### What you need to do
For every line in the records that has the word "settings", make a copy.

(Items from a data source)
....

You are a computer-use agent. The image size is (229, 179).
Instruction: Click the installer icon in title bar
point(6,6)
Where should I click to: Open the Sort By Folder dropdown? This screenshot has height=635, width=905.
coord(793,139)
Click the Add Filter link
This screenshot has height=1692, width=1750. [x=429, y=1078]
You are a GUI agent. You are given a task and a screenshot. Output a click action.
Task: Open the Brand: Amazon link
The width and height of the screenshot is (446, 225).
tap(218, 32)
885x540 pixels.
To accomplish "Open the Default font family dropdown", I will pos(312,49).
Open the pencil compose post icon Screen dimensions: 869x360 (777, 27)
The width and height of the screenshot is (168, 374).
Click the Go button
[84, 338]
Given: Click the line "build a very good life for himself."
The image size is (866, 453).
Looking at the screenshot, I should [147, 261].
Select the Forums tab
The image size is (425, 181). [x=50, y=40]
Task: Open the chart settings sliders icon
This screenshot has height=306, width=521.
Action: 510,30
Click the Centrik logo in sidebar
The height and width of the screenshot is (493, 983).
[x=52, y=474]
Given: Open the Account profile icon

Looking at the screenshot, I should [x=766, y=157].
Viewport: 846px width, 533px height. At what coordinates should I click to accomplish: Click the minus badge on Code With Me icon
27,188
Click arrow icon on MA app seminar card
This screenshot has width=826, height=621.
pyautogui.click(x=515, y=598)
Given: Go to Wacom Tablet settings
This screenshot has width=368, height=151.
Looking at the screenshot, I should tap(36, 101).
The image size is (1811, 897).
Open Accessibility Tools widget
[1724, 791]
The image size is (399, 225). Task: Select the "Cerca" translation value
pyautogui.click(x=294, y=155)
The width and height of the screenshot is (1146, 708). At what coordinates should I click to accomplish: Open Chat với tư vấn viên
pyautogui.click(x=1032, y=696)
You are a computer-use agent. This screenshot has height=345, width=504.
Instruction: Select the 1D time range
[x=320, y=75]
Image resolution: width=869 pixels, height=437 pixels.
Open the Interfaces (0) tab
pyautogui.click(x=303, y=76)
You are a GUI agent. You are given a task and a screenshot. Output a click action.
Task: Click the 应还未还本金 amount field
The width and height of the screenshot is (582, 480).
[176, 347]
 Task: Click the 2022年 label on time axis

....

### Result below
Task: Open the chart settings sliders icon
Given: Go to Wacom Tablet settings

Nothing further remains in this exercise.